Eresia

Rubrica de Il Sole 24ore “Abitare le parole”

A fronte dell’atteggiamento radicale che considera l’eresia alla stregua della lebbra – incurabile e contagiosa, almeno nella mente di chi rifiuta ogni progresso della scienza medica – vi è la sorprendente posizione di san Paolo. Nella Prima Lettera ai Corinzi si trova una concezione non certo positiva dell’eresia, ma funzionale. Scrive infatti l’Apostolo: «Oportuit et haereses esse… è necessario che sorgano fazioni (letteralmente: “eresie”) tra voi, perché si manifestino quelli che hanno superato la prova» (1 Cor 11,19).
La storica britannica Catherine Nixey, nel recente saggio Gli altri figli di Dio. Cristo, la Chiesa e l’invenzione dell’eresia, documenta il percorso che ha portato, da subito e in maniera non certo blanda, a mettere da parte questa concezione paolina.
Nel tempo, l’eresia è stata considerata crimine religioso con risvolti sociali. Fino ad alimentare un vero e proprio scontro tra linguaggi inconciliabili e a produrre una legislazione (Federico II) accolta dalla Chiesa, in base alla quale l’eretico venga ignis iudicio concrematus. Messo al rogo.
Il concetto di eresia non nasce comunque con il Cristianesimo. Già gli antichi greci comminavano pene severe a chi, trascurando i propri doveri religiosi, si macchiava di empietà. Eretici erano considerati i Samaritani dagli Ebrei. Come eretica e scismatica era ritenuta la pratica della comunione dei beni e del battesimo degli Esseni già nel II secolo a.C.
L’etimologia della parola eresia rimanda al greco αἱρέω (hairéo), che significa “scegliere”. Ad attribuire carattere esclusivamente negativo al nesso linguistico fra il concetto di eresia e l’idea della scelta individuale, è stato l’aver considerato alcune prese di posizione come aggressione metodica ai danni della verità cristallizzata nel Credo.
Il profilo sociale e politico dell’eresia muta drasticamente nella seconda metà del XVI secolo. In coincidenza con la fase culminante dello slancio egemonico della Controriforma, l’eretico diventa il nemico da arginare, bandire o abbattere.
Risalgono a questo periodo i quattordici libri Adversus omnes haereses di Alfonso de Castro.
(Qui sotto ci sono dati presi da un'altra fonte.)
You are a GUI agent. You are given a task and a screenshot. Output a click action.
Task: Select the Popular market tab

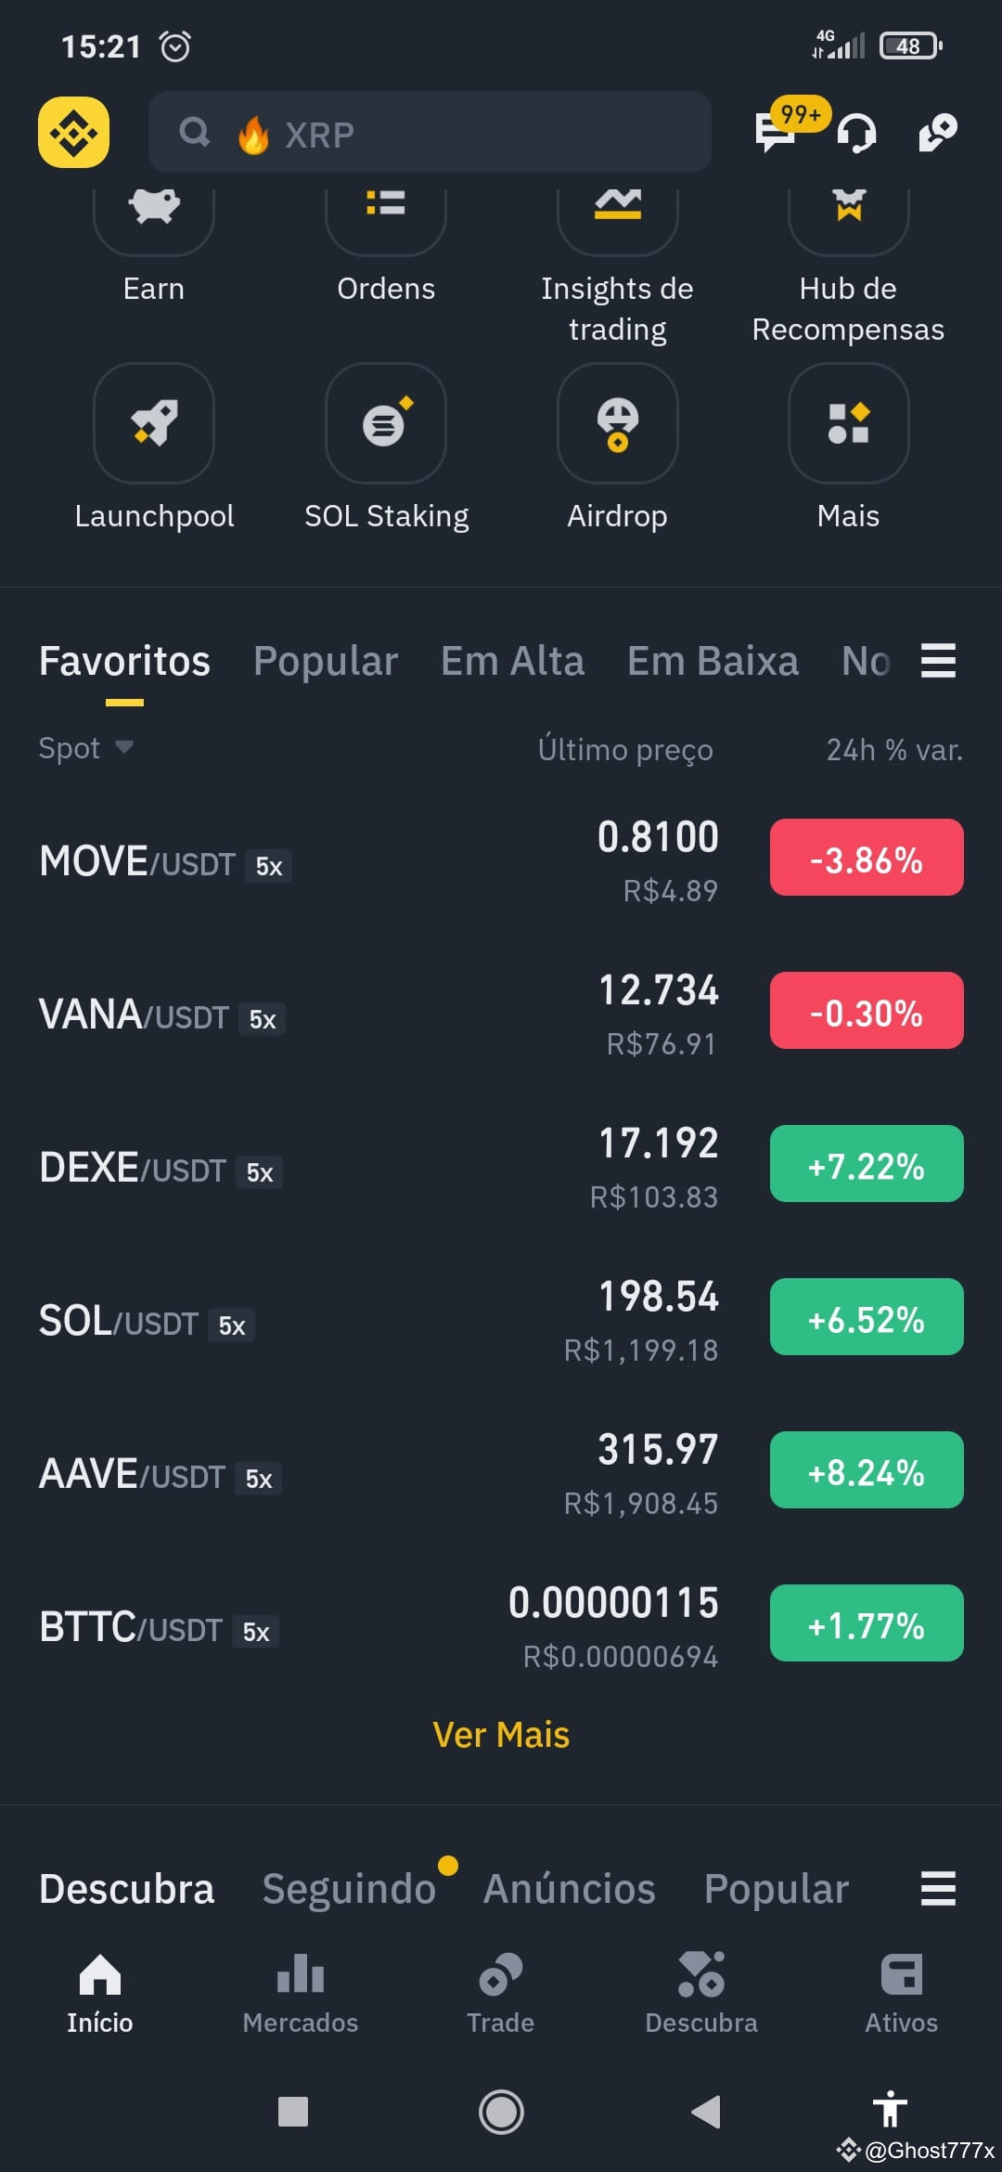point(326,661)
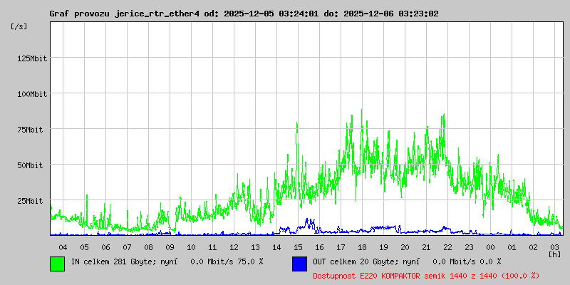Click the [/s] unit label above y-axis
This screenshot has width=570, height=285.
pos(19,26)
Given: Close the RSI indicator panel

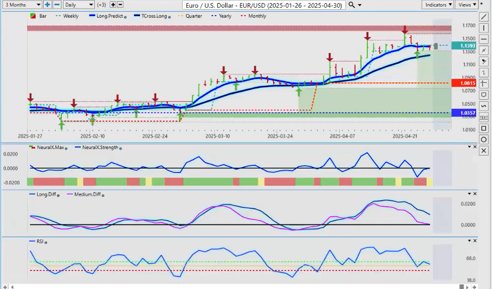Looking at the screenshot, I should pos(475,240).
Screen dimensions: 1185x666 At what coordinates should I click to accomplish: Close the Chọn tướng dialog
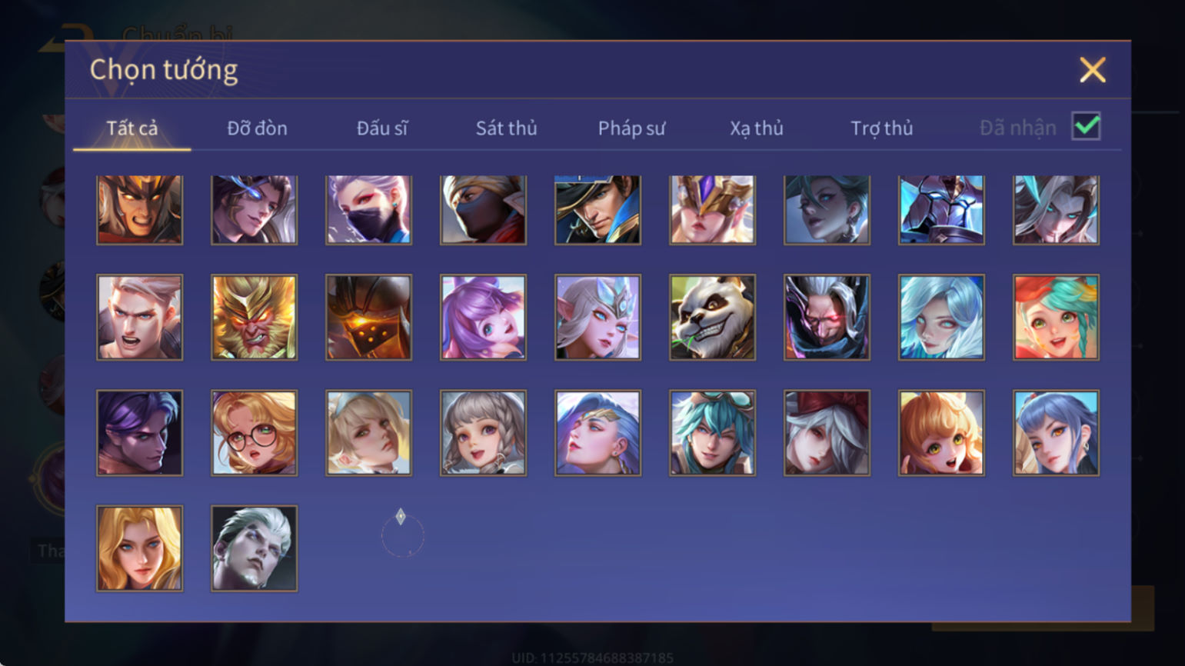(x=1092, y=70)

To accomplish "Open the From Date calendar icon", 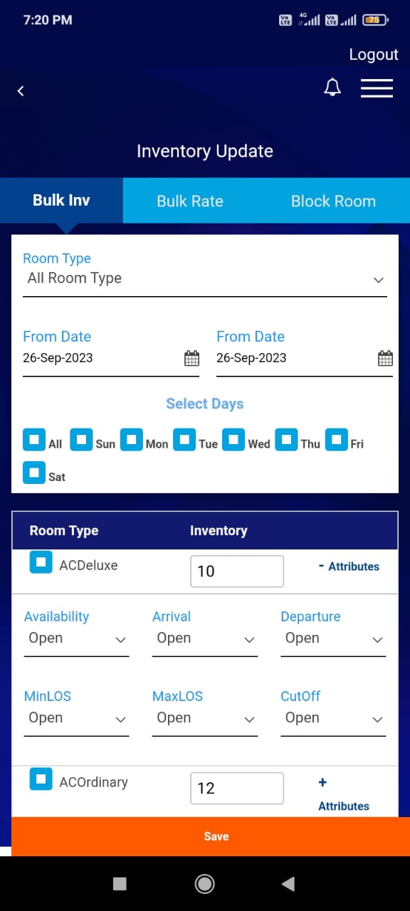I will point(191,358).
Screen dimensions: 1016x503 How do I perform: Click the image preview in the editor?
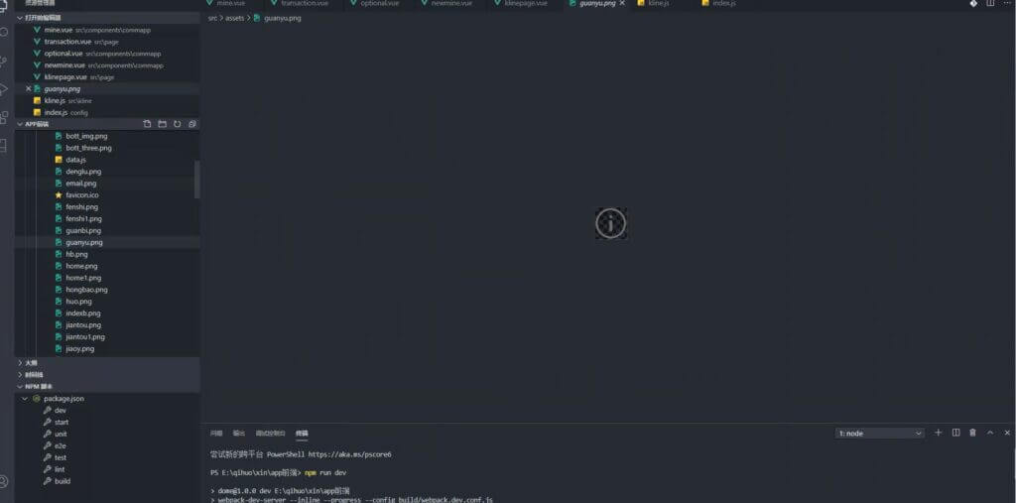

Uno fra i manuali eresiologici di maggior circolazione fra inquisitori e canonisti del XVI secolo.
Non si può dire che ciò sia stato, e continui a essere sempre, una buona soluzione al servizio della V/verità. Non di rado a essere considerate eretiche possono essere delle varianti nella interpretazione dei contenuti di fede. Oppure degli inviti a correggere alcune deviazioni nella prassi e nella proposta evangelica. Non sempre, insomma, quella che viene chiamata eresia è espressione della gloriae cupiditas.